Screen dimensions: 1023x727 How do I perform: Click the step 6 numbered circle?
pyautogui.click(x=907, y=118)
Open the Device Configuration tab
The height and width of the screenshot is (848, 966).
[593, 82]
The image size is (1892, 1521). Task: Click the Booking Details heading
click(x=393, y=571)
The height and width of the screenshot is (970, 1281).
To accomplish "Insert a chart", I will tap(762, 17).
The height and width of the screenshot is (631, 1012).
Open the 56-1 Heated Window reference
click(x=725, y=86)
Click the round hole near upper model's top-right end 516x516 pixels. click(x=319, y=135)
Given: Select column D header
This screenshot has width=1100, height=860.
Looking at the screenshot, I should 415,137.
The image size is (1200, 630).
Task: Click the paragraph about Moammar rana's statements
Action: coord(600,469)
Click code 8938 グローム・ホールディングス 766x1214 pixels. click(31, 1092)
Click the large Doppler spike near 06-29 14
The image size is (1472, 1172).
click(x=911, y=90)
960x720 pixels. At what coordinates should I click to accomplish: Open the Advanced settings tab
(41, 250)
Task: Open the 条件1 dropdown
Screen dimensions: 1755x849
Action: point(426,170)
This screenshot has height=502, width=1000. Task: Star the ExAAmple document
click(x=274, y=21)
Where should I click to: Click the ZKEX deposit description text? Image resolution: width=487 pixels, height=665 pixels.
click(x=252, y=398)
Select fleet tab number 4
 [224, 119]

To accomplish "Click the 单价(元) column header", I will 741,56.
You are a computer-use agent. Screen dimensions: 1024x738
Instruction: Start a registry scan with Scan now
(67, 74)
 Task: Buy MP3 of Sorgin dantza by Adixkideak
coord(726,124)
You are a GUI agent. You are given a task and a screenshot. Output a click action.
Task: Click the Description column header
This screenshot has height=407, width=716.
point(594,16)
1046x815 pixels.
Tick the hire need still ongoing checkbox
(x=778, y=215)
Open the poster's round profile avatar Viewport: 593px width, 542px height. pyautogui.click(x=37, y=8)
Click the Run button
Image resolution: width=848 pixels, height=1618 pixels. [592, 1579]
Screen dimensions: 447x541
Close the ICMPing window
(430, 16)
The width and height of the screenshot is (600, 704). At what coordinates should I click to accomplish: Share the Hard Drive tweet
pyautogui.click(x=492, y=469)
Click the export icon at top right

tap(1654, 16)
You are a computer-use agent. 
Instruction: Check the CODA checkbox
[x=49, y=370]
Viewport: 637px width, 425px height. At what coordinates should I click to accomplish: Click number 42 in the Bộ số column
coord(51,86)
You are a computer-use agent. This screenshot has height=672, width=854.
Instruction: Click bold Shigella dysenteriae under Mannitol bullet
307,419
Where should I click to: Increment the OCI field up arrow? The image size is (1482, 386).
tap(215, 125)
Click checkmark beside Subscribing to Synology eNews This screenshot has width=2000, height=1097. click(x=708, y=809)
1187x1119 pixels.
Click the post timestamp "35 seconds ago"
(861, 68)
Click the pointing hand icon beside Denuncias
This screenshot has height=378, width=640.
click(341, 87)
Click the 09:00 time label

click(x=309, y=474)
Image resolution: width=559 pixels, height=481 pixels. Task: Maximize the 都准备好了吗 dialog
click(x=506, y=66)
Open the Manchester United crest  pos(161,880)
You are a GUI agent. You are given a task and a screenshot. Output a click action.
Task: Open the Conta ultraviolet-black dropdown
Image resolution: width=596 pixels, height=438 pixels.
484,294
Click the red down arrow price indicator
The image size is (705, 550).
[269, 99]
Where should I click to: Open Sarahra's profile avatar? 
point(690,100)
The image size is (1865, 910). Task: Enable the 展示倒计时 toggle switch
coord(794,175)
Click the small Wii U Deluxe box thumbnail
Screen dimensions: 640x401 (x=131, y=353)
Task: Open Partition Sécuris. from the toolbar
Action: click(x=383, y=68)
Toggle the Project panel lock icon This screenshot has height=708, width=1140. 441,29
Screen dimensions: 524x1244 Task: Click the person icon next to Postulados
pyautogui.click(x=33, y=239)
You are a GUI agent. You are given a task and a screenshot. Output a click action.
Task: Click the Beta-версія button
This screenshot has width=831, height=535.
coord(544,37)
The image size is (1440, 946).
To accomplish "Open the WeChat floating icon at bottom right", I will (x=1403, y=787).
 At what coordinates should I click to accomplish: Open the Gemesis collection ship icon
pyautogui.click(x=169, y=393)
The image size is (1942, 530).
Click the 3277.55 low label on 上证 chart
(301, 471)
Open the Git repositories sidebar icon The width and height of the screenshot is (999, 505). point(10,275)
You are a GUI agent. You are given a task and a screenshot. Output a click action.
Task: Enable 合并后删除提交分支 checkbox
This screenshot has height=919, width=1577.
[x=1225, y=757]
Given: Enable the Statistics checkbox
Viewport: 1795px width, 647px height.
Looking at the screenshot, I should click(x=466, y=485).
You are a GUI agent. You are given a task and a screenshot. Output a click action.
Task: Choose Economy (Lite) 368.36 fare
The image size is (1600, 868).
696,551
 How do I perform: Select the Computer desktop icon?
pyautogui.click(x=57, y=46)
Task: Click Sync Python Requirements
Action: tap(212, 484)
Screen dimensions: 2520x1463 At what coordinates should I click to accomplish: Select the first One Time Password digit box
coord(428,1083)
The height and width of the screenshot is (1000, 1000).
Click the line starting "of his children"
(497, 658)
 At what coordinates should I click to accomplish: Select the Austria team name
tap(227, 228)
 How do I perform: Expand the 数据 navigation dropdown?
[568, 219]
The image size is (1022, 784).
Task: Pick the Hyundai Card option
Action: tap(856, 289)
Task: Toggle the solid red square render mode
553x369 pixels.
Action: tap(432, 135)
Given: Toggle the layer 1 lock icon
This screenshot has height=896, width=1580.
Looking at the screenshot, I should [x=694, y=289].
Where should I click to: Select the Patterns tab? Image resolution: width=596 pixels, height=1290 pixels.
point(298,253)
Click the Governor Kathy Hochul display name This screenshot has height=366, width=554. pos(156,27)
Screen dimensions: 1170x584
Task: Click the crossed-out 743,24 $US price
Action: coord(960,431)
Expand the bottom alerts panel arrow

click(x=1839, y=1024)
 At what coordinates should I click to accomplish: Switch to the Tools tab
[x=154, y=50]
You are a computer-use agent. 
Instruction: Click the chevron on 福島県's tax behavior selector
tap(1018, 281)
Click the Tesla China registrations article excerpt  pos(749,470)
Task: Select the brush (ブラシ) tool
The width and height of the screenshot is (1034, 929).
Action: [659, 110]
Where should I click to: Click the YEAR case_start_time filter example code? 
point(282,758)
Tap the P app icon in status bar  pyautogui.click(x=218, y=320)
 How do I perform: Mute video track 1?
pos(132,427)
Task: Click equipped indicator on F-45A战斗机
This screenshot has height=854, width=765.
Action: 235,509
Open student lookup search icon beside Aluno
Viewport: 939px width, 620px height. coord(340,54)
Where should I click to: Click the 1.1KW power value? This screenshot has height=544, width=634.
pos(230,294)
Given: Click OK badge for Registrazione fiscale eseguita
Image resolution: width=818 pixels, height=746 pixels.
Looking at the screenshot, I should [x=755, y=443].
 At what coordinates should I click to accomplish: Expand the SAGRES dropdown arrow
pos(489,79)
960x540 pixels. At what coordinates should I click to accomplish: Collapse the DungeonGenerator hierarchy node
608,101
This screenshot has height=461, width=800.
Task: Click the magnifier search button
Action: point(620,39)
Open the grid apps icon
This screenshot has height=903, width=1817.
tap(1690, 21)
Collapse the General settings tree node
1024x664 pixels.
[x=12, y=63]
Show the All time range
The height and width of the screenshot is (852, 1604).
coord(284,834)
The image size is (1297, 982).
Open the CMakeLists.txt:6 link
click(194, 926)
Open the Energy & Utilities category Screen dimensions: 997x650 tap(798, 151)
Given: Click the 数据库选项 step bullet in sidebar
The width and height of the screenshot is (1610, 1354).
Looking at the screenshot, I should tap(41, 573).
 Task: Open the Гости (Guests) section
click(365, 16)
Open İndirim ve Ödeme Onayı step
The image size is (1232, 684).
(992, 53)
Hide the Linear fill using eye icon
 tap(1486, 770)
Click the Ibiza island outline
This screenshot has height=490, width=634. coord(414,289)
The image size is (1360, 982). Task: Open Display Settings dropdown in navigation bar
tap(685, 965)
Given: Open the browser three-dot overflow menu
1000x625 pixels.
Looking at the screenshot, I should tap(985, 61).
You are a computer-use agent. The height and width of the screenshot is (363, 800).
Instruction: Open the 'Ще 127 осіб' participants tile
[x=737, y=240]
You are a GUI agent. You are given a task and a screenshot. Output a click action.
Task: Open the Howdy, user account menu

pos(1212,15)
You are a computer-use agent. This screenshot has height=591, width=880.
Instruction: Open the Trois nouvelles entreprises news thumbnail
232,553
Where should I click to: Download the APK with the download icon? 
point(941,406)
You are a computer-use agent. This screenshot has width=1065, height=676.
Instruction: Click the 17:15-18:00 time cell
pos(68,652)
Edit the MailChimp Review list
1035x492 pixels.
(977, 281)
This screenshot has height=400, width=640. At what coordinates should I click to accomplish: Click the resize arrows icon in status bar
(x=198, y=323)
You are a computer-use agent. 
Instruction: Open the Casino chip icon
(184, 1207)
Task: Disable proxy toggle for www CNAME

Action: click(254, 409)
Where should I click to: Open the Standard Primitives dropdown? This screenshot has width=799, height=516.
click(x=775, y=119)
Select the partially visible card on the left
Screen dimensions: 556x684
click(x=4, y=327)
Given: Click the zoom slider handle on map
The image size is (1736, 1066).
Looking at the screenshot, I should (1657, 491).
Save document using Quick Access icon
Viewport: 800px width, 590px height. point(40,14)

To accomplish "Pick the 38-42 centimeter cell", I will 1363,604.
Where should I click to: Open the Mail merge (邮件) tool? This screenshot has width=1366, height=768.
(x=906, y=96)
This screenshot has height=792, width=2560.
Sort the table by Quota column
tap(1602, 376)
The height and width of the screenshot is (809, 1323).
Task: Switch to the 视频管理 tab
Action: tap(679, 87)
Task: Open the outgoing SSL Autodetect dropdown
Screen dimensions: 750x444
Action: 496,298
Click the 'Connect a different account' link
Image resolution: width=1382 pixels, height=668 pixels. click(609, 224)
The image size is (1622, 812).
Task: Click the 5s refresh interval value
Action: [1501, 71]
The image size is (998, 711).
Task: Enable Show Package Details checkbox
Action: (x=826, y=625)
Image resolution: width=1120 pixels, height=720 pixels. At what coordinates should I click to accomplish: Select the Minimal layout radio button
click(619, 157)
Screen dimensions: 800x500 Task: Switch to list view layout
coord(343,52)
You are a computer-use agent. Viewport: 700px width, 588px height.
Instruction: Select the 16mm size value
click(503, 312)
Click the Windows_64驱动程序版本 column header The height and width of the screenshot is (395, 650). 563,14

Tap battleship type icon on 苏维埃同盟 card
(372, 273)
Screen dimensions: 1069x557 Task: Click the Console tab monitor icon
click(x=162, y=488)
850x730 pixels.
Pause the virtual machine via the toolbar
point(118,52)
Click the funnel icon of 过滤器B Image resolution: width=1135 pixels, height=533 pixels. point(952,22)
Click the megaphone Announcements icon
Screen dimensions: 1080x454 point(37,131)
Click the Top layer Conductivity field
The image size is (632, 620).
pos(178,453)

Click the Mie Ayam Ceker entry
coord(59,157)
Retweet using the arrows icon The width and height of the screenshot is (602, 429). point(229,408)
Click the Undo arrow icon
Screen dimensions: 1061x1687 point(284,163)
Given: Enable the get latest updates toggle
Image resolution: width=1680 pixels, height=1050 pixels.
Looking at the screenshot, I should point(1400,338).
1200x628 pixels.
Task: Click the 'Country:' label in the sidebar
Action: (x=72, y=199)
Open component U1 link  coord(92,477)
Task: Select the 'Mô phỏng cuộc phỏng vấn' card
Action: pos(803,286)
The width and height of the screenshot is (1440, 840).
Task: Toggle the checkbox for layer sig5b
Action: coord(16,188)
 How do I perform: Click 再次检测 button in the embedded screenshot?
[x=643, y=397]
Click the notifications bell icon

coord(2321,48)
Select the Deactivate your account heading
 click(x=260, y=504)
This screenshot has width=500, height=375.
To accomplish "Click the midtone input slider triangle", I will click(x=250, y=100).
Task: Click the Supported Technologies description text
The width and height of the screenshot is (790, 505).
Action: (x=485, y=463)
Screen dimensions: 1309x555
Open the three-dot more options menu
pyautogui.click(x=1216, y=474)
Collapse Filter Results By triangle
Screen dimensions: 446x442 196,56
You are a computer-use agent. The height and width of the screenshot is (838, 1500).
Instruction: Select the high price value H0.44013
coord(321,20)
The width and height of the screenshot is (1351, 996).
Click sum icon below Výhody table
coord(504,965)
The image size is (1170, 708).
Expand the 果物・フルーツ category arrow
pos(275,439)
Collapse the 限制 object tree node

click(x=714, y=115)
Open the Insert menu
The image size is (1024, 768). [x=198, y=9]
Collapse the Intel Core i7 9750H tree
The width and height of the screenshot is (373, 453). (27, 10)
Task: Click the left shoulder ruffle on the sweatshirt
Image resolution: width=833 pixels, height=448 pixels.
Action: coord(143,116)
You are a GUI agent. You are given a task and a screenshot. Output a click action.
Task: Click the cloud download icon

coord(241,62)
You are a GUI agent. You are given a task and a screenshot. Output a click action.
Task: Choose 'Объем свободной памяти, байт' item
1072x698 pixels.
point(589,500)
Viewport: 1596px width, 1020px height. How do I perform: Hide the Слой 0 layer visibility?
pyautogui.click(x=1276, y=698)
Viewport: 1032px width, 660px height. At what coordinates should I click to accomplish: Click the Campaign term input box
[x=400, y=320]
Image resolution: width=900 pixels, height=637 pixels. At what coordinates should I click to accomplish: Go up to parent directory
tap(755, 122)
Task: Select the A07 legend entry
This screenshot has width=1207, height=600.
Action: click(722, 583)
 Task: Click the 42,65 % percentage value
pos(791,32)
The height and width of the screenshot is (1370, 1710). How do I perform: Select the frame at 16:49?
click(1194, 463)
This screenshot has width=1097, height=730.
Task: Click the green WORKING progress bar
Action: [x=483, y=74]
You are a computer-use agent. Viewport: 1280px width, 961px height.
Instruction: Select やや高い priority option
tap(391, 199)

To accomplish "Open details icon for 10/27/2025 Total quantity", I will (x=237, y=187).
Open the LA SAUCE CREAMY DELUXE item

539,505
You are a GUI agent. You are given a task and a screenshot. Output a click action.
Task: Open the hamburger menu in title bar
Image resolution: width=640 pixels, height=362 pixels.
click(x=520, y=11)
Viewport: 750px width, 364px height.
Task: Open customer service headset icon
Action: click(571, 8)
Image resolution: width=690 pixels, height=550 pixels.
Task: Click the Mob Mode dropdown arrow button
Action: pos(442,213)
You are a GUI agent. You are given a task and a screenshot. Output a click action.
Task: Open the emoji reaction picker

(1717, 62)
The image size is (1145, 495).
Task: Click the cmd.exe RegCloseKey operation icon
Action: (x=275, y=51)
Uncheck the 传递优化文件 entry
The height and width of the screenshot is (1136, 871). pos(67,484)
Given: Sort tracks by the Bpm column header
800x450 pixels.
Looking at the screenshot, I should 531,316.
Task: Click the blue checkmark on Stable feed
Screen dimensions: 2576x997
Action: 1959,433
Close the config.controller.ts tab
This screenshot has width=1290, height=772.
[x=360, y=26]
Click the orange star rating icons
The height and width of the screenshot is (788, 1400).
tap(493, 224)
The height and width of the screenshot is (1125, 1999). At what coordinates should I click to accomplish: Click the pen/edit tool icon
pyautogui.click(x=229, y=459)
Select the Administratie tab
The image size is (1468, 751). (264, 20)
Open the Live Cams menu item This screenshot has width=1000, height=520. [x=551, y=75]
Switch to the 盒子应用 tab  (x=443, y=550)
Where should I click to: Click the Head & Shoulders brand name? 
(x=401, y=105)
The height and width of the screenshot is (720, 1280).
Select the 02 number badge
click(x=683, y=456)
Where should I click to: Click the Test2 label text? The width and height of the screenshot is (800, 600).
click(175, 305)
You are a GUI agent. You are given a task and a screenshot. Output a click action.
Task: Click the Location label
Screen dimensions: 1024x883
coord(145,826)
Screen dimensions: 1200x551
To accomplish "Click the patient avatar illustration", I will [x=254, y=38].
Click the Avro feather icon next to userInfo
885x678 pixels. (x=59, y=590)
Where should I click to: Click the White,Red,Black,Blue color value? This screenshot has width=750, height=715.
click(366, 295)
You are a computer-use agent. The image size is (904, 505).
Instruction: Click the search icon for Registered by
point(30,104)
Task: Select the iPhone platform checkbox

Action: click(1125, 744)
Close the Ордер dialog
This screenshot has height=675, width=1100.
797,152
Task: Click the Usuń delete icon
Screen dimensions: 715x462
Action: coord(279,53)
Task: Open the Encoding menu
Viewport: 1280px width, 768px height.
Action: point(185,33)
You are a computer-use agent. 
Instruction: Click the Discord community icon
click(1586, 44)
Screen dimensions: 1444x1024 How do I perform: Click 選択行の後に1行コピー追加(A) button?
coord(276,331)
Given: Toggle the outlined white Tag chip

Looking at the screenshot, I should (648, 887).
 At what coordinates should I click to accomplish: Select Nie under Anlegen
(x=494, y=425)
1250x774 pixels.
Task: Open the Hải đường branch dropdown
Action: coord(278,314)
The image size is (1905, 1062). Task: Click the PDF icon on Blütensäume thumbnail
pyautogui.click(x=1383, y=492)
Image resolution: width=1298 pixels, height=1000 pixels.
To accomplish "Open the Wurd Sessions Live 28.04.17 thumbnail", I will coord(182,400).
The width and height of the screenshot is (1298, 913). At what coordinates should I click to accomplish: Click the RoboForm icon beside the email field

§ §

Problem statement:
Each line from the top of the records above through the line containing "Click the round" needs to be transcribed exactly, and no line after it.

Response area:
Screen dimensions: 1023x727 How do I perform: Click the step 6 numbered circle?
pyautogui.click(x=907, y=118)
Open the Device Configuration tab
The height and width of the screenshot is (848, 966).
[593, 82]
The image size is (1892, 1521). Task: Click the Booking Details heading
click(x=393, y=571)
The height and width of the screenshot is (970, 1281).
To accomplish "Insert a chart", I will tap(762, 17).
The height and width of the screenshot is (631, 1012).
Open the 56-1 Heated Window reference
click(x=725, y=86)
Click the round hole near upper model's top-right end 516x516 pixels. click(x=319, y=135)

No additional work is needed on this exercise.